Marino spinge l’Udinese: «Sarebbe un vero delitto non arrivare a quota 50»

L’ex dirigente bianconero guarda oltre il sogno europeo ormai svanito: «Il ko con il Verona equivale a un duro risveglio, ora bisogna evitare un pericoloso contraccolpo»

Stefano Martorano
L'ex dirigente bianconero Pierpaolo Marino e, a destra, mister Kosta Runjaic
L'ex dirigente bianconero Pierpaolo Marino e, a destra, mister Kosta Runjaic

«Il ko con il Verona equivale a un duro risveglio, ma adesso bisogna evitare il pericoloso contraccolpo e portare a casa il decimo posto superando i 50 punti». Indica la rotta da tenere fino alla fine Pierpaolo Marino, che per il bene che vuole all’Udinese non vorrebbe rivedere la Zebretta in calando nel finale di campionato, proprio come avvenne nella sua ultima stagione (2022-’23) da dirigente, quando il pareggio interno col Monza, proprio alla 29ª giornata, segnò la fine del sogno europeo della squadra allora allenata da Andrea Sottil.

Marino, quali similitudini accostano l’Udinese attuale a quella di due anni fa?
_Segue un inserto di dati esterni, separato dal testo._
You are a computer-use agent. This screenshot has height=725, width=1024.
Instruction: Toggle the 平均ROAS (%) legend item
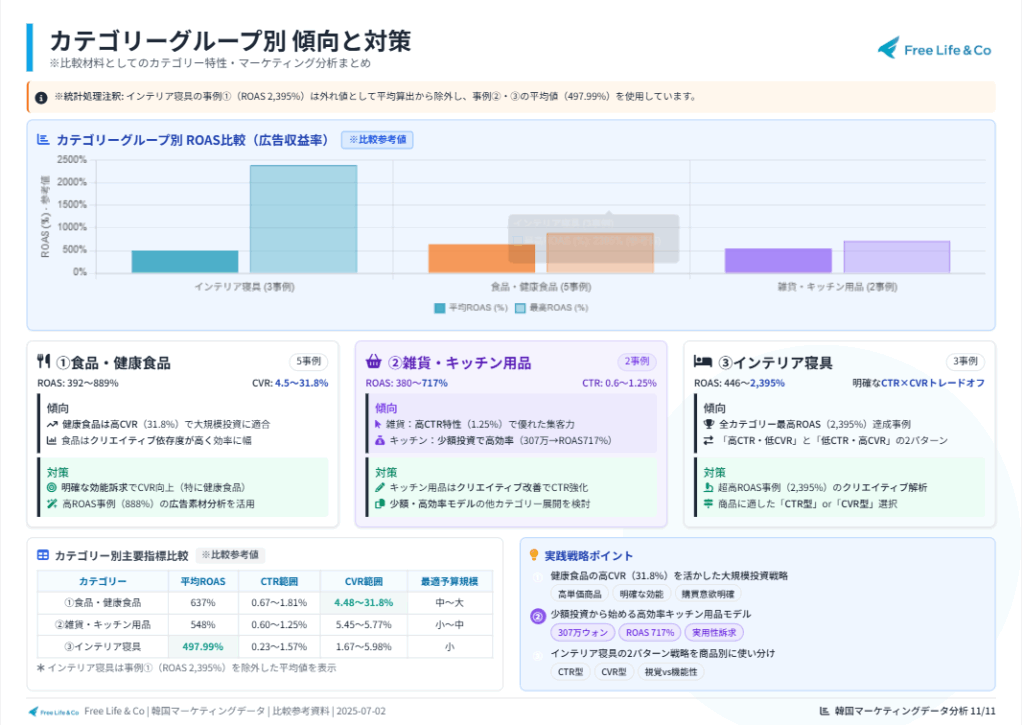tap(466, 308)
«La classifica innanzitutto, visto che anche allora eravamo decimi a nove giornate dalla fine, sebbene con un punto in meno rispetti agli attuali 40. E poi l’assenza di peso in avanti perché noi ci trovammo senza Deulofeu da gennaio, quando eravamo settimi, e il Thauvin appena arrivato dal Messico non era certo quello di adesso. Col Verona il francese è mancato e si è visto».

Alla ripresa con l’Inter l'Udinese punta a riavere il suo capitano.

«E sarà un bene perché è una pedina insostituibile per come sa spaccare le linee avversarie senza dare punti di riferimento, con la sua abilità nel creare la superiorità numerica, proprio come era il nostro Deulofeu. Detto questo, il passo falso col Verona può essere pericoloso proprio come lo fu per noi quel pareggio interno col Monza, sebbene quel Monza fosse una bella squadra e giocava bene».

Quali i pericoli?

«La mancanza di obiettivi innanzitutto. Noi avevamo cullato il sogno Uefa e anche senza fare proclami alla tifoseria ci credevamo davvero, avendo anche fissato dei premi. Il contraccolpo fu duro perché dopo quel due a due ci allontanammo dalla zona Europa finendo a nove punti dall'Atalanta, allora settima. Da lì in poi conquistammo solo sette punti nelle restanti nove giornate».

Vista la sua esperienza, cosa bisogna fare in questa situazione?

«Tenere la tensione alta nel gruppo, un compito che spetta soprattutto all'allenatore, perché c'è il rischio che qualche giocatore pensi solo al proprio orticello».

Come riuscirci?

«Bisogna aumentare la competitività nei ruoli affinché chi deve partire a fine stagione giochi per conservare il posto in chiave mercato, cercando di spuntarla su chi invece deve giocare per meritarsi la riconferma. La gestione quindi è importante e l’allenatore deve saper fare le giuste rotazioni senza insistere sempre e solo su alcuni piuttosto che altri. Il turnover deve essere ragionato e serve un pugno di ferro negli allenamenti perché la condizione fisica è basilare anche e più di prima. Cuore e cervello non bastano».

A proposito di rotazioni, Davis può essere l’asso per il fine stagione?

«Assolutamente. Davis è il giocatore che ha fatto il miracolo a Frosinone segnando da stirato, ma se è recuperato sarebbe una buona soluzione anche facendolo giocare con Lucca».

Come recuperare Sanchez?

«Non abbiamo visto il vero Sanchez e può dipendere dall’impiego non stabile, quindi qualche partita intera sarebbe l’ideale, altrimenti rischia di perdere d’importanza».

Marino, Runjaic andrebbe riconfermato?

«Ha in mano una squadra forte che per me ha fatto cinque punti in meno. Detto questo, mi piacerebbe sentirlo parlare in italiano per conoscerlo meglio. Credo che con nove partite davanti l’Udinese debba arrivare almeno a quota 50, altrimenti sarebbe un vero delitto».